Pour les jeunes avocats issus de minorités, la diversité n’est plus un simple atout: elle devient un critère de sélection. «Beaucoup me disent qu’ils renoncent à postuler dans un cabinet s’ils ne voient personne qui leur ressemble sur le site internet», poursuit-elle. Au-delà de la représentativité, la diversité est aussi un levier de performance: «De nombreuses études montrent que les cabinets plus inclusifs obtiennent de meilleurs résultats financiers et développent une dynamique interne plus forte», ajoute-t-elle.
Minorités et profession d’avocat: l’inclusion s’installe dans les institutions
La question de la diversité ne concerne plus seulement les initiatives privées: elle s’impose progressivement dans les réflexions institutionnelles. Conscients des défis à relever, certains barreaux commencent à intégrer ces enjeux dans leurs priorités, en cherchant à créer un environnement professionnel plus inclusif et représentatif de la société.
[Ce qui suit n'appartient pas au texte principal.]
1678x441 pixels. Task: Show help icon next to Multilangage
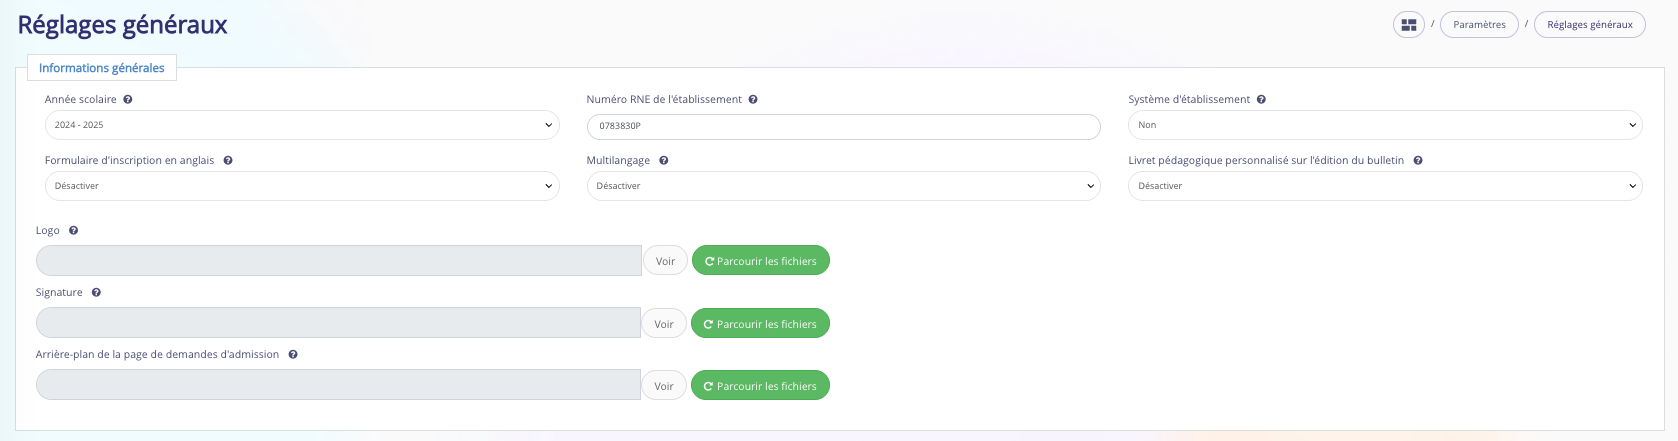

C’est notamment le cas du barreau de Bruxelles qui, en juin 2022, a créé une Commission diversité et inclusion. Sa mission: sensibiliser les avocats à l’importance de la diversité comme richesse et encourager les cabinets à promouvoir une culture d’inclusion. La commission travaille notamment à réduire les disparités de genre, à améliorer l’accessibilité pour les personnes à mobilité réduite et à favoriser une représentation plus équitable dans les cabinets.
L’origine sociale, premier frein à la profession
Mais le défi de l’intégration se pose bien avant l’entrée dans la profession. Nombre d’étudiants issus de milieux défavorisés renoncent aux études de droit, faute de moyens financiers ou d’un accès suffisant à l’information. «Le simple fait que les parents soient à l’étranger, ou viennent de l’étranger, change déjà beaucoup de choses. L’enfant se retrouve parfois seul ici, avec un grand frère ou une grande sœur, et doit assumer très tôt des responsabilités. Certains commencent à travailler dès le secondaire, puis continuent pendant leurs études. Forcément, les chances ne sont pas les mêmes», explique Sophie Huart, présidente de la Commission diversité et inclusion du barreau de Bruxelles.
Pour répondre à ces inégalités d’accès, l’Ordre français des avocats du barreau de Bruxelles a mis en place le programme Propulse. Chaque année, trois lauréats sont sélectionnés par un jury composé de professionnels du droit. Ce programme leur offre un soutien concret: financement du minerval universitaire, matériel adapté à leurs besoins spécifiques et accompagnement tout au long de leur parcours, grâce à un système de mentorat assuré par un avocat tuteur.
Ce concours vise à sensibiliser les élèves de dernière année du secondaire au monde juridique et à soutenir ceux qui souhaitent entamer des études de droit, mais qui n’ont pas nécessairement le réflexe universitaire en raison de leur contexte culturel ou socio-économique. «Quand les parents n’ont pas fait de longues études, certains enfants s’imposent des limites dès le départ, parce qu’il leur manque des modèles auxquels s’identifier», explique Sophie Huart.
Le manque de diversité se reflète également parmi les professeurs universitaires. «Il y a un réel problème de représentation. Lorsque je regarde les professeurs d’université, aucun ne me ressemble. Cela donne le sentiment que cette voie est inaccessible», confie Maître Vicky Sheikh.
Avocats et minorités: des avancées concrètes mais des défis à surmonter
Des avancées significatives ont été réalisées pour favoriser l’intégration des minorités au barreau, avec des initiatives innovantes et des engagements institutionnels qui prennent de plus en plus d’ampleur. «La quasi-totalité des avocats et des cabinets sont pour une plus grande diversité et même si sur le site d’un cabinet vous ne voyez qu’une seule personne issue de la minorité, ne vous inquiétez pas, vous serez la deuxième», insiste Maître Vicky Sheikh.